Reproduce the listing below word for word, starting at the line that contains "Task: Open the working10.zohocreatorportal.com.cn" and ending with the final line of the listing. Leave the pictures out of your output.

__________________________________________________

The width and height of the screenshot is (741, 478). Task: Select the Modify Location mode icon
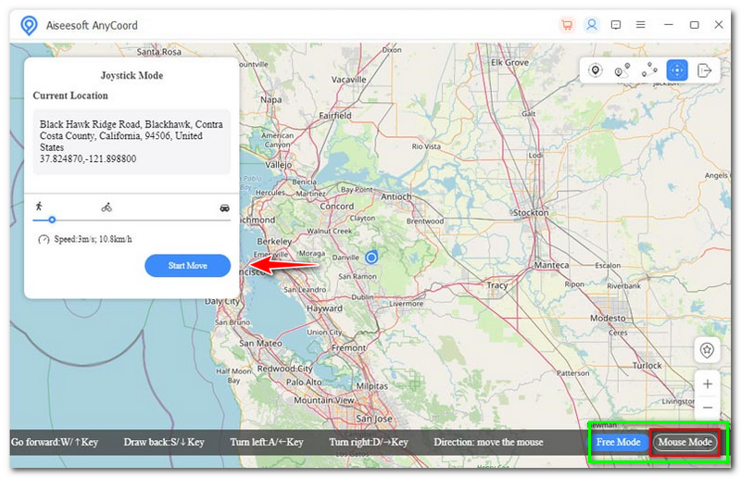pyautogui.click(x=596, y=70)
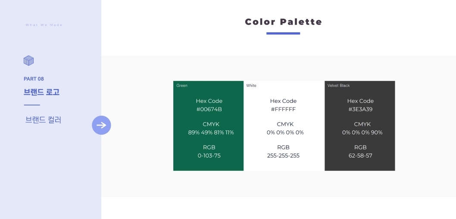
Task: Open the 브랜드 컬러 sidebar item
Action: [43, 120]
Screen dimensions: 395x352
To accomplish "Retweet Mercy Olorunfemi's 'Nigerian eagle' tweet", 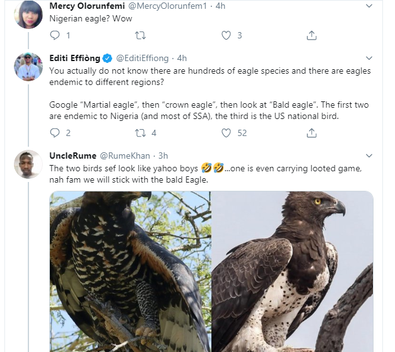I will [x=141, y=35].
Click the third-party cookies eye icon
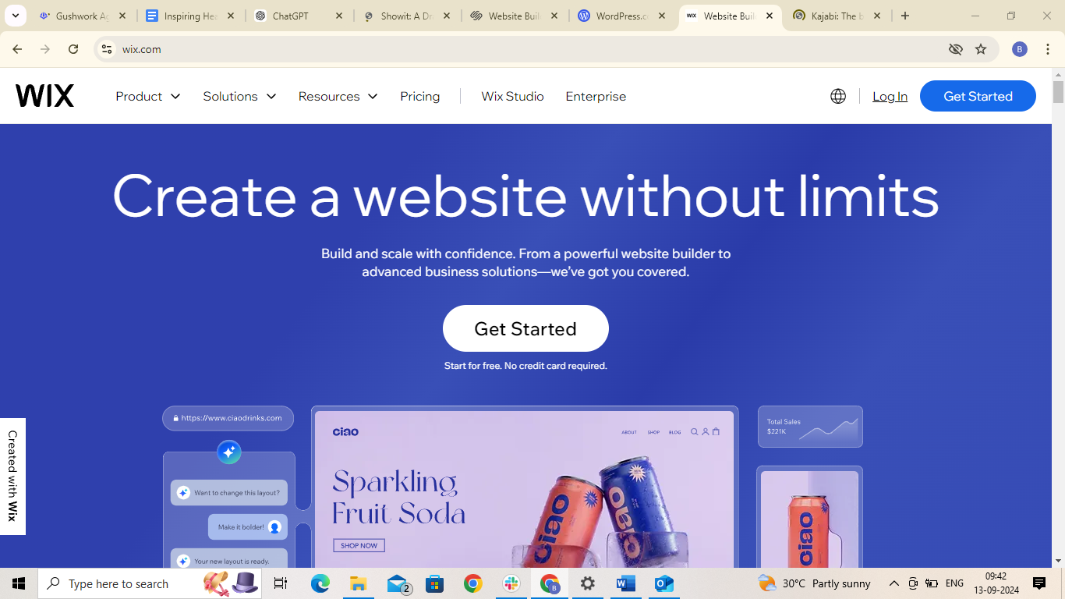The height and width of the screenshot is (599, 1065). tap(956, 49)
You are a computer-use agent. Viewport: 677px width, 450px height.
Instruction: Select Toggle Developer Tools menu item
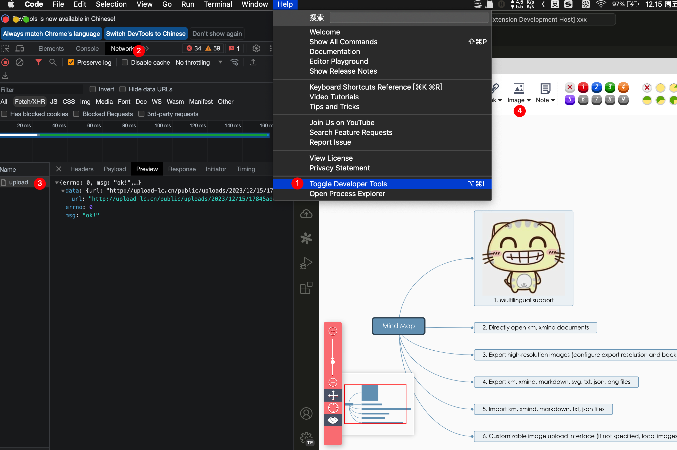(x=348, y=184)
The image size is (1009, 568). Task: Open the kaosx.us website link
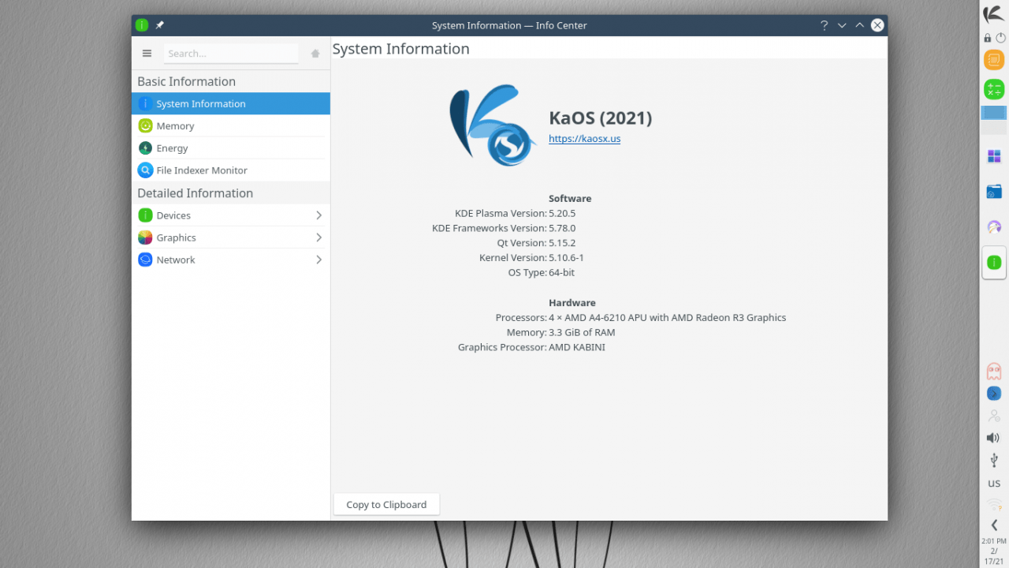pyautogui.click(x=584, y=139)
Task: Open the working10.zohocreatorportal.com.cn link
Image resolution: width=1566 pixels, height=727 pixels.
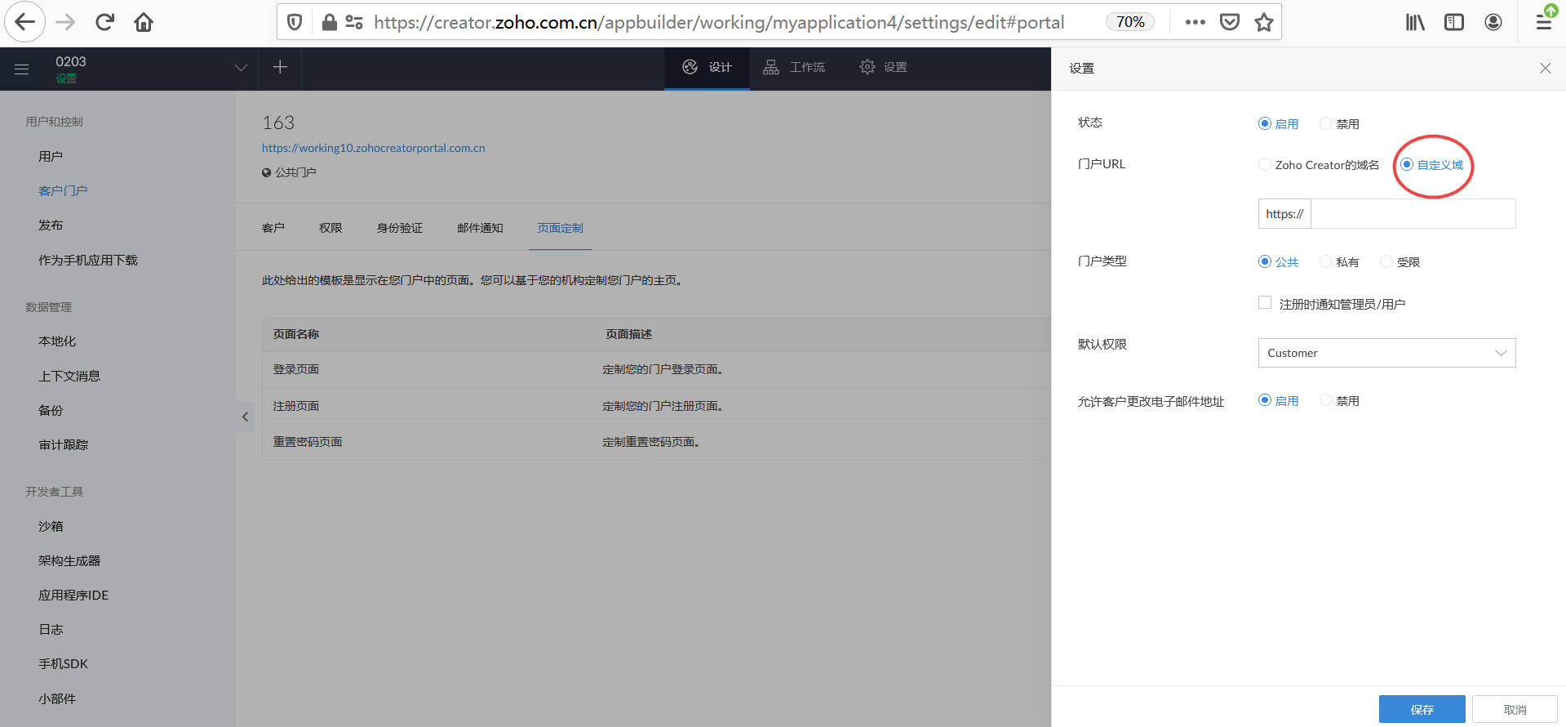Action: [x=373, y=148]
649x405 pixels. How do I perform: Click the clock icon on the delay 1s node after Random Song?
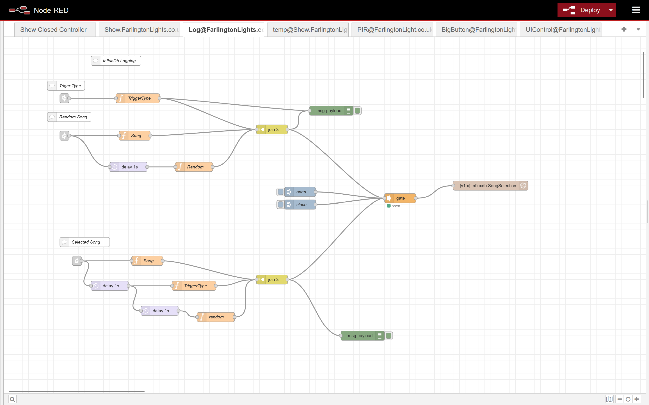click(115, 167)
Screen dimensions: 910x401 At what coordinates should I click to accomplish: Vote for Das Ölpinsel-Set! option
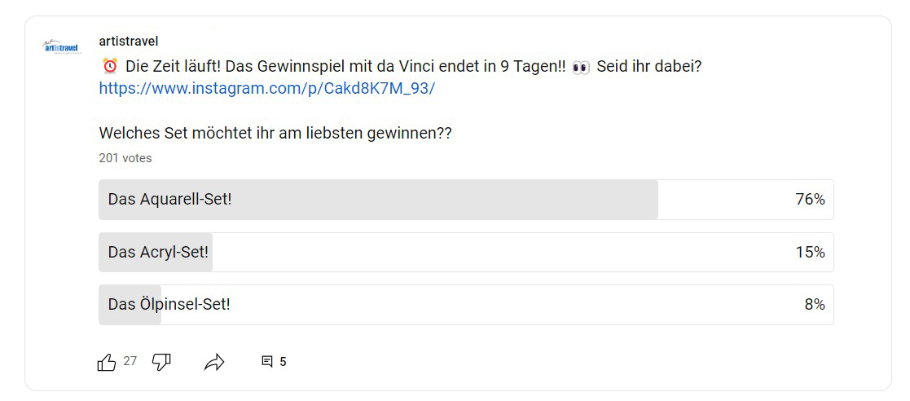point(169,305)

__________________________________________________

* [Problem solution]:
Task: Open the working10.zohocreatorportal.com.cn link
Image resolution: width=1566 pixels, height=727 pixels.
Action: [x=373, y=148]
649x405 pixels. How do I perform: Click the clock icon on the delay 1s node after Random Song?
click(115, 167)
Screen dimensions: 910x401 At what coordinates should I click to accomplish: Vote for Das Ölpinsel-Set! option
point(169,305)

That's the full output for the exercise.